GroupFare_Survived.iloc[2:].plot(kind='bar',figsize=(10,6))
plt.xticks(rotation=360)
plt.title('Survived status by GroupFare(Fare>=120)')
# 绘制不同票价对应生存率折线图

GroupFare_Survived_1 = GroupFare_Survived[1] #不同票价对应存活数
GroupFare_all = GroupFare_Survived.sum(axis=1)
GroupFare_Survived_rate = round(GroupFare_Survived_1/GroupFare_all,2)
GroupFare_Survived_rate.plot()
plt.show()

分析完了之后可以把创建的年龄分组和票价分组连同编号给去了。

train_df=train_df.drop(["index","GroupAge","GroupFare"],axis=1)
train_df.head()
其他无关字段

因为Ticket表示船票的名字,与乘客的生存率无关联。 删除Cabin是因为通过HasCabin来代替Cabin字段。

# 讲乘客是否有船舱分为两类
train_df['HasCabin'] = train_df["Cabin"].apply(lambda x: 0 if type(x)==float else 1)
test_df['HasCabin'] = test_df["Cabin"].apply(lambda x: 0 if type(x)==float else 1)
train_df.head()
train_df = train_df.drop(["Ticket","Cabin"],axis=1)
test_df = test_df.drop(["Ticket","Cabin"],axis=1)
combine = [train_df,test_df]
print(train_df.shape,test_df.shape,combine[0].shape,combine[1].shape)
姓名也有一部分关联!!!

注意到了吗?姓名里的Mr,Mrs这些显然也是一部分相关因素。

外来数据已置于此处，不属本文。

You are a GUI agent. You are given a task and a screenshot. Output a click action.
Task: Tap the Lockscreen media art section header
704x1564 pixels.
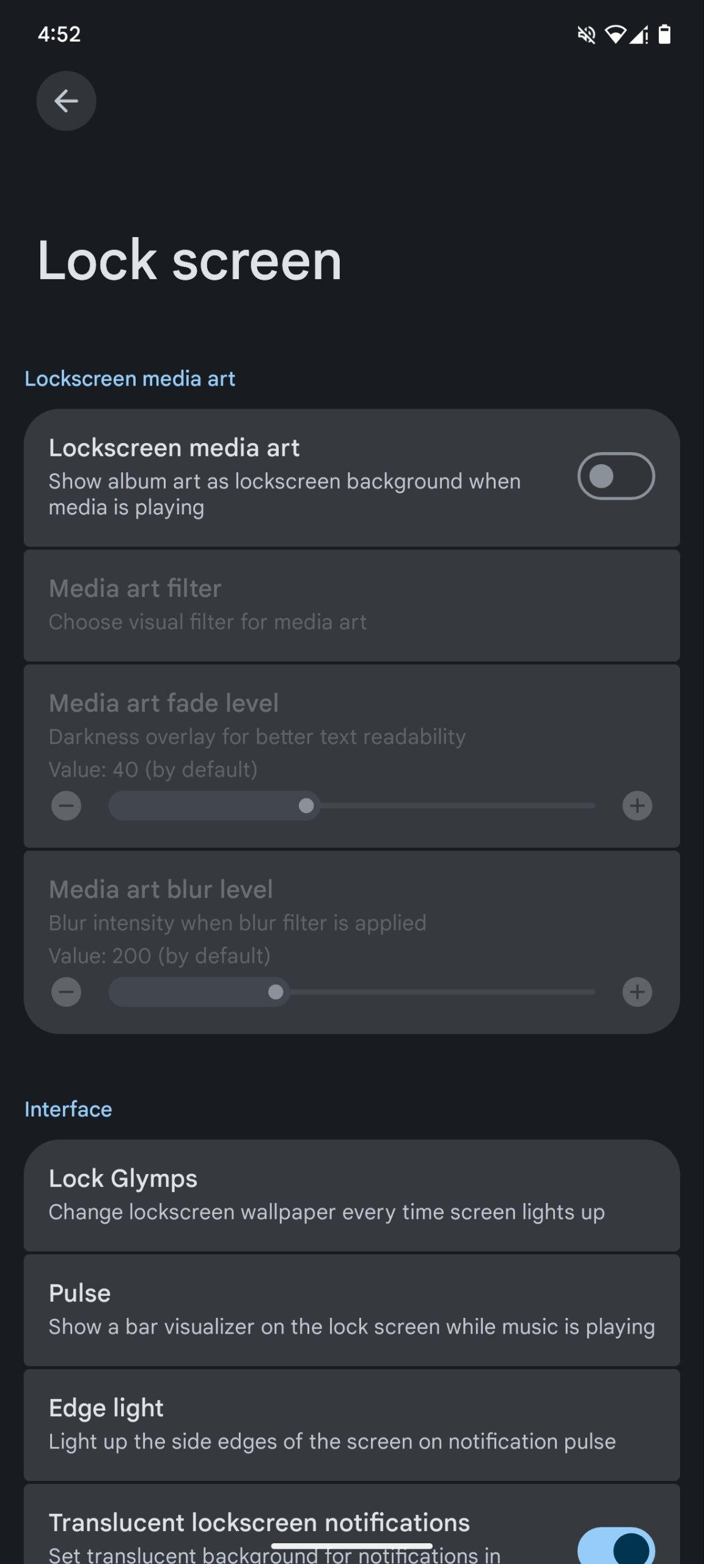pyautogui.click(x=130, y=379)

使用名字字段作为特征之一是因为姓名带有该乘客的头衔,姓名越长对应头衔可能越长,相对社会地位可能较高。

# 创建训练集和测试集姓名长度字段
train_df['NameLength'] = train_df['Name'].apply(len)
test_df['NameLength'] = test_df['Name'].apply(len)

根据姓名创建称号特征,会包含性别和阶层信息

dataset.Name.str.extract(‘([A-Za-z]+).’) 把空格开头、结尾的字符串提取出来和性别匹配,看各类称号分别属于男or女,方便后续归类。

for dataset in combine:
    dataset['Title'] = dataset.Name.str.extract('([A-Za-z]+)\.',expand=False)
pd.crosstab(train_df['Title'],train_df['Sex']).sort_values(by=["male","female"],ascending=False)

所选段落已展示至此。